■ EXERCISE AIM: Please rewrite the entries starting at the line containing "Reply to mohamedawad4136's comment" and ending at the line containing "[x=800, y=263]", replacing "Taxes" with "Shipping" and leaving everything else unchanged.
:::::
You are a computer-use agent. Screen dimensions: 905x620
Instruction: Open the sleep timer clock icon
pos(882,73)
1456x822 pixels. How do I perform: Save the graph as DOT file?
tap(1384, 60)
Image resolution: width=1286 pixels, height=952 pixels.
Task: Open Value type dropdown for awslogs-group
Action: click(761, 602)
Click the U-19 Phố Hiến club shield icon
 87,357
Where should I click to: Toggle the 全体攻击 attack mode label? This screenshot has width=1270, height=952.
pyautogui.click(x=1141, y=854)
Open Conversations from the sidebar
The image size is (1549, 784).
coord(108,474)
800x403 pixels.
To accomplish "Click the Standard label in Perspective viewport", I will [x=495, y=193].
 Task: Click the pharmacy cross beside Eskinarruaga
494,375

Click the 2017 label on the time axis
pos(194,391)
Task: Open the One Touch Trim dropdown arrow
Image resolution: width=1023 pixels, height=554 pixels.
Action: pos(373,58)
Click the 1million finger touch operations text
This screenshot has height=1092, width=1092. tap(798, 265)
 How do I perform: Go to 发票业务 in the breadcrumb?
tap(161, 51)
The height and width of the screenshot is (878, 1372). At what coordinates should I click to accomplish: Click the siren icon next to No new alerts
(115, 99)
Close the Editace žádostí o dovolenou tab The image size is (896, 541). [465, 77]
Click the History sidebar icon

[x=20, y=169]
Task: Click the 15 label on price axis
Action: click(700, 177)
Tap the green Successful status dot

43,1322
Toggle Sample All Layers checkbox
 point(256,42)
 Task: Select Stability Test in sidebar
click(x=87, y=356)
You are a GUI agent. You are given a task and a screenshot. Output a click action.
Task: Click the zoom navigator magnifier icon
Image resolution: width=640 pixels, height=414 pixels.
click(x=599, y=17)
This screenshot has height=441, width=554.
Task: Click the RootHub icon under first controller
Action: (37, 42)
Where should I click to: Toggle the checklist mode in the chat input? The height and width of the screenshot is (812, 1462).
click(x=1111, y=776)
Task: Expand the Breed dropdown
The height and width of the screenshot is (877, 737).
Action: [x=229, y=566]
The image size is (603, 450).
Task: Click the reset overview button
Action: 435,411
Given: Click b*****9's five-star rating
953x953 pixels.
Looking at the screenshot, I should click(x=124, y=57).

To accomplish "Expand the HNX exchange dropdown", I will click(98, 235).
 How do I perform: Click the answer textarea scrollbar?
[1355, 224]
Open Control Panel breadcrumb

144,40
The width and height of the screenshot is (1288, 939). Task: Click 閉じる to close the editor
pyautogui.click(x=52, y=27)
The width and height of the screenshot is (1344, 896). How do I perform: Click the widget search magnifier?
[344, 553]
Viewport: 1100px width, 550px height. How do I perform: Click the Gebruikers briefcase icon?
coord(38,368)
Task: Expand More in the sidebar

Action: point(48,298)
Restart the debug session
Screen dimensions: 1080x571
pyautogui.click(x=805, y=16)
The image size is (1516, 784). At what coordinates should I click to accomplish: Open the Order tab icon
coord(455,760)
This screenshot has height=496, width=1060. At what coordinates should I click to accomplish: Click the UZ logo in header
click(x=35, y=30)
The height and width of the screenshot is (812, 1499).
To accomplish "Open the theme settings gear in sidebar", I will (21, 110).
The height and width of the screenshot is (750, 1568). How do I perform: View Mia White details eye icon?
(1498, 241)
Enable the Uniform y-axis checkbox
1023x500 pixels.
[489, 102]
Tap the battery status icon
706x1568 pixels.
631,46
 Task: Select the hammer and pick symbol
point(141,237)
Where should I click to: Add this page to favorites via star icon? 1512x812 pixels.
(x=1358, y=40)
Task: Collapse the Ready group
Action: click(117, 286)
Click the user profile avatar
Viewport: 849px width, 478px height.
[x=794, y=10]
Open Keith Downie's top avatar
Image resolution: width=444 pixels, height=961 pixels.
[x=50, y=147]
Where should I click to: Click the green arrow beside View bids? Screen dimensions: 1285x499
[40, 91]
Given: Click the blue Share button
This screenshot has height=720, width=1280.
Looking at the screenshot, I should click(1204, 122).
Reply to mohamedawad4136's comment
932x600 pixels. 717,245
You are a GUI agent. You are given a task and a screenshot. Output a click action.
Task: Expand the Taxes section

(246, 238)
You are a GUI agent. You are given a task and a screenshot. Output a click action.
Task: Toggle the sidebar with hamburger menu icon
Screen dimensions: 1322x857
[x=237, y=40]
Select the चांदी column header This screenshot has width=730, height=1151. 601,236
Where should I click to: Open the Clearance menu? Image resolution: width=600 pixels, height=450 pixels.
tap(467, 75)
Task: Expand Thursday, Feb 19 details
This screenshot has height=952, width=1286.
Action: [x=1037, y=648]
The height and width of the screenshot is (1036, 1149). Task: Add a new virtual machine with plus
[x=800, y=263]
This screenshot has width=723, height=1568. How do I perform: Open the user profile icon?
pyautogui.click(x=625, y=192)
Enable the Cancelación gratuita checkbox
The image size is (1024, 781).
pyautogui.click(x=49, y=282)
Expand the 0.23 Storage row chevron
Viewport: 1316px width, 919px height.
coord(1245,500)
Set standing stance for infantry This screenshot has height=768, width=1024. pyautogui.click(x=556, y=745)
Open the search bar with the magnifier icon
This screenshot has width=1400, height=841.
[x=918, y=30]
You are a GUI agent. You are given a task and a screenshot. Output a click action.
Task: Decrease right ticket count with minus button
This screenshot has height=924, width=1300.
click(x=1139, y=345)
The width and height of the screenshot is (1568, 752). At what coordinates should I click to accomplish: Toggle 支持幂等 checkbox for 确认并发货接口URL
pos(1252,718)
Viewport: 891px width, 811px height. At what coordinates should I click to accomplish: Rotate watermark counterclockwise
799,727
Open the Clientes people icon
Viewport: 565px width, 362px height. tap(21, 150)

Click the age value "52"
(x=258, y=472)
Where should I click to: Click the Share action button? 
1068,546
:::::
■ RESPONSE BELOW:
Reply to mohamedawad4136's comment
932x600 pixels. 717,245
You are a GUI agent. You are given a task and a screenshot. Output a click action.
Task: Expand the Shipping section

(246, 238)
You are a GUI agent. You are given a task and a screenshot. Output a click action.
Task: Toggle the sidebar with hamburger menu icon
Screen dimensions: 1322x857
[x=237, y=40]
Select the चांदी column header This screenshot has width=730, height=1151. 601,236
Where should I click to: Open the Clearance menu? Image resolution: width=600 pixels, height=450 pixels.
tap(467, 75)
Task: Expand Thursday, Feb 19 details
This screenshot has height=952, width=1286.
Action: [x=1037, y=648]
The height and width of the screenshot is (1036, 1149). Task: Add a new virtual machine with plus
[x=800, y=263]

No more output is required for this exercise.